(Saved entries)
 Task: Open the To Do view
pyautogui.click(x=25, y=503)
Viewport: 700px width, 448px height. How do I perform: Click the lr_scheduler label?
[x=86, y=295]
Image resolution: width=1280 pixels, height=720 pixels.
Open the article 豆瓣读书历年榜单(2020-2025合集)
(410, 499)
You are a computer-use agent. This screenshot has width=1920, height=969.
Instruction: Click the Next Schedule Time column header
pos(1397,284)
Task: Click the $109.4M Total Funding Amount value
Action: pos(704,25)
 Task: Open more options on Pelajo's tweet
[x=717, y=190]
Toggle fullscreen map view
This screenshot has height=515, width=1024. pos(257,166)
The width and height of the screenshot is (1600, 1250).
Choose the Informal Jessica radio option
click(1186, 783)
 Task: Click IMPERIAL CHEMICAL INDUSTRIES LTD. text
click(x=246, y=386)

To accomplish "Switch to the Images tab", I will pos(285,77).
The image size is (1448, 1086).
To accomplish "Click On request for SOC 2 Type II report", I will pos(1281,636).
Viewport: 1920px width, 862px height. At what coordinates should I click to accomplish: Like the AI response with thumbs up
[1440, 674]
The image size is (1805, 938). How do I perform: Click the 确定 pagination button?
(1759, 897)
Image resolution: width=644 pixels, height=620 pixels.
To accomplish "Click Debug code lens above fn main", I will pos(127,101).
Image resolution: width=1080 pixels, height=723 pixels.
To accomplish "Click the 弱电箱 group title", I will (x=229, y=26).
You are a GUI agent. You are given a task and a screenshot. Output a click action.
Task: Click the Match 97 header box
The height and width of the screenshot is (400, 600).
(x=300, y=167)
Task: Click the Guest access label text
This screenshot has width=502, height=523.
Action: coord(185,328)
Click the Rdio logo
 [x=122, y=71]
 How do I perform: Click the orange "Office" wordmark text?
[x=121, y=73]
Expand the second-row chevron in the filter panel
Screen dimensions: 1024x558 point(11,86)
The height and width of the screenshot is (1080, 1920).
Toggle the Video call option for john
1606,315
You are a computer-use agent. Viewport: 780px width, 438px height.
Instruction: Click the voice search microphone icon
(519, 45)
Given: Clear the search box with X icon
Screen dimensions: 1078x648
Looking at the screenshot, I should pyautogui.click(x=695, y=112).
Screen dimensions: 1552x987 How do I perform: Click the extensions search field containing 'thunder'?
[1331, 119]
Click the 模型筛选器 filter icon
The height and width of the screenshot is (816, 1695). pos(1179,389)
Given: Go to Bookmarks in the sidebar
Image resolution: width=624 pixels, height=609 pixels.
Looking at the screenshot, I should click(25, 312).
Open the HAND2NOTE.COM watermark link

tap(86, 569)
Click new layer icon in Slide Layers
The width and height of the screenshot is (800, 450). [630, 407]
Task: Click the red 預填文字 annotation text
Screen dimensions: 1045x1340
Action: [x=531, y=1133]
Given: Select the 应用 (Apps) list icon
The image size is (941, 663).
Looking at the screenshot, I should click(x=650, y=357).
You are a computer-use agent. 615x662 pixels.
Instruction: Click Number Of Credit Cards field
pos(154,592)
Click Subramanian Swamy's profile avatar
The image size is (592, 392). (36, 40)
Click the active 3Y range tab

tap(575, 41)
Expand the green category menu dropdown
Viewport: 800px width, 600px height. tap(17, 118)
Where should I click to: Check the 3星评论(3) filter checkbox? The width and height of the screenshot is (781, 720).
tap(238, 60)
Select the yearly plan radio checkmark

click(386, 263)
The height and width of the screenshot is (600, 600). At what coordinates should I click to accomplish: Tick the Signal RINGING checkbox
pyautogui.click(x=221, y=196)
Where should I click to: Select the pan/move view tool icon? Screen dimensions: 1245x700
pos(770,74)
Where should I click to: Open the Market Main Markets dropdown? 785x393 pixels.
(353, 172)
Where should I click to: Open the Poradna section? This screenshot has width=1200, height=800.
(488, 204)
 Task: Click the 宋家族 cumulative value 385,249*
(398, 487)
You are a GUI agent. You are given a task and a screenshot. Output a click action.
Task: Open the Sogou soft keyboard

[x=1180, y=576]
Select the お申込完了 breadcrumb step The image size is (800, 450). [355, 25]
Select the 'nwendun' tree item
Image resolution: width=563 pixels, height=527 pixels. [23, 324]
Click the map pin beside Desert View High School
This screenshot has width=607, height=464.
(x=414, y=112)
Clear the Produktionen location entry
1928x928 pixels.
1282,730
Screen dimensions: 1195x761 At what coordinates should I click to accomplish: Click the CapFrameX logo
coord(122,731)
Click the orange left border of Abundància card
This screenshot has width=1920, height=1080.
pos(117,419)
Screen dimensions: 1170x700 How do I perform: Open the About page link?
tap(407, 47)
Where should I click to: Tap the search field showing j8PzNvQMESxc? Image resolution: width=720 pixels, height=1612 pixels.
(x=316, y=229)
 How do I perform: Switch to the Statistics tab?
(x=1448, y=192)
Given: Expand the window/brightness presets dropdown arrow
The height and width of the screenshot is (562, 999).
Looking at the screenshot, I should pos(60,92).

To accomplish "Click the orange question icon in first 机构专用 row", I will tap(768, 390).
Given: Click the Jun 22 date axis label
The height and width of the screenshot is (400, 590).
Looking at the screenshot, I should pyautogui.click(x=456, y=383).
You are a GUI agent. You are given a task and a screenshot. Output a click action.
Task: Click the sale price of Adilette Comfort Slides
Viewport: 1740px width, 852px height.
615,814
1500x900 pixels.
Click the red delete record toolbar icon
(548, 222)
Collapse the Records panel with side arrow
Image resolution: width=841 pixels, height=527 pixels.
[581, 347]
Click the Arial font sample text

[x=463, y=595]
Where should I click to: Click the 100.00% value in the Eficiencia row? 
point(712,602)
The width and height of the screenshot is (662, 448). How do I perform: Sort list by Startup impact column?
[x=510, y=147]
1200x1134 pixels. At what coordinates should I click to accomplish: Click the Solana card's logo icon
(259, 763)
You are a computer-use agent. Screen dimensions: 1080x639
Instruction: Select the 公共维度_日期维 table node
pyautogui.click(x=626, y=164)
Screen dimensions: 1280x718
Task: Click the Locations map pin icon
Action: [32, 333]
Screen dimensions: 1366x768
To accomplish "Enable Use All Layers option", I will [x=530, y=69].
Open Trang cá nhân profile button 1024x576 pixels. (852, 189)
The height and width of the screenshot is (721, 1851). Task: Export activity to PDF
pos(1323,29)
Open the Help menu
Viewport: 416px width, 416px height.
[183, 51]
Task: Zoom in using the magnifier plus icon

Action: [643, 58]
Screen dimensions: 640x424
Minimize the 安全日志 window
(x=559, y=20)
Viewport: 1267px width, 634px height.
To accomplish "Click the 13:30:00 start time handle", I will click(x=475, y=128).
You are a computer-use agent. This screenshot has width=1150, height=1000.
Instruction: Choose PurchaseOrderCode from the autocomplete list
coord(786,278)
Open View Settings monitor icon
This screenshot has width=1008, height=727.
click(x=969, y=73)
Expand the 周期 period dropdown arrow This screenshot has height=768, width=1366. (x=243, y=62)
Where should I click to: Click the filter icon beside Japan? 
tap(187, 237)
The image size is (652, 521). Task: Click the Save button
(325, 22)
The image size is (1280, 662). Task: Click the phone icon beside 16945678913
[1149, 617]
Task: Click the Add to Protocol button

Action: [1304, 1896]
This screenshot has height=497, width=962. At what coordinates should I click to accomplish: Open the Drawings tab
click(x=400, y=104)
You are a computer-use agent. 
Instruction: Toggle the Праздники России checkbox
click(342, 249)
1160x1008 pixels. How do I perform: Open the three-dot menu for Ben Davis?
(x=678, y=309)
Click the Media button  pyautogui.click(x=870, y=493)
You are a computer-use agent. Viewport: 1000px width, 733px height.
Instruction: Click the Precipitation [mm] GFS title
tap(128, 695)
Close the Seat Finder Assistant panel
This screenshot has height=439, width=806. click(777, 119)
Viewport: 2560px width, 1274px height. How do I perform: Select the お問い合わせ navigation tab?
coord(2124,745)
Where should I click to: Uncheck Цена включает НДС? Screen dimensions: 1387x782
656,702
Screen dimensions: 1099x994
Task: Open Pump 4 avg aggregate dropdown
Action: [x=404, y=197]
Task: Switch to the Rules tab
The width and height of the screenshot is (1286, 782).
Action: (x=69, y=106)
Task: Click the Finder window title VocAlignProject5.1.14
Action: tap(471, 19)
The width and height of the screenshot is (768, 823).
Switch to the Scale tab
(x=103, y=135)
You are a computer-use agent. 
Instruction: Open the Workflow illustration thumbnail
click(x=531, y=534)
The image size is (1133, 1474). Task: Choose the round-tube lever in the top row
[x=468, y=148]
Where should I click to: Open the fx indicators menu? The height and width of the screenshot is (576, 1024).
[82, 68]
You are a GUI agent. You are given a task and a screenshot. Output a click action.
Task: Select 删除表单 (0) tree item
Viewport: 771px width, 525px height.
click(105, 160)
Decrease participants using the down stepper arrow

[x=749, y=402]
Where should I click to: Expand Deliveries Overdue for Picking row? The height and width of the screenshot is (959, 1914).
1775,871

[Your task]
Starting with the line that contains "Task: Click the Add to Protocol button", restate every line up to and including the last one above, exactly.

[Written response]
Task: Click the Add to Protocol button

Action: [1304, 1896]
This screenshot has height=497, width=962. At what coordinates should I click to accomplish: Open the Drawings tab
click(x=400, y=104)
You are a computer-use agent. 
Instruction: Toggle the Праздники России checkbox
click(342, 249)
1160x1008 pixels. How do I perform: Open the three-dot menu for Ben Davis?
(x=678, y=309)
Click the Media button  pyautogui.click(x=870, y=493)
You are a computer-use agent. Viewport: 1000px width, 733px height.
Instruction: Click the Precipitation [mm] GFS title
tap(128, 695)
Close the Seat Finder Assistant panel
This screenshot has height=439, width=806. click(777, 119)
Viewport: 2560px width, 1274px height. How do I perform: Select the お問い合わせ navigation tab?
coord(2124,745)
Where should I click to: Uncheck Цена включает НДС? Screen dimensions: 1387x782
656,702
Screen dimensions: 1099x994
Task: Open Pump 4 avg aggregate dropdown
Action: [x=404, y=197]
Task: Switch to the Rules tab
The width and height of the screenshot is (1286, 782).
Action: (x=69, y=106)
Task: Click the Finder window title VocAlignProject5.1.14
Action: tap(471, 19)
The width and height of the screenshot is (768, 823).
Switch to the Scale tab
(x=103, y=135)
You are a computer-use agent. 
Instruction: Open the Workflow illustration thumbnail
click(x=531, y=534)
The image size is (1133, 1474). Task: Choose the round-tube lever in the top row
[x=468, y=148]
Where should I click to: Open the fx indicators menu? The height and width of the screenshot is (576, 1024).
[82, 68]
You are a GUI agent. You are given a task and a screenshot. Output a click action.
Task: Select 删除表单 (0) tree item
Viewport: 771px width, 525px height.
click(105, 160)
Decrease participants using the down stepper arrow

[x=749, y=402]
Where should I click to: Expand Deliveries Overdue for Picking row? The height and width of the screenshot is (959, 1914).
1775,871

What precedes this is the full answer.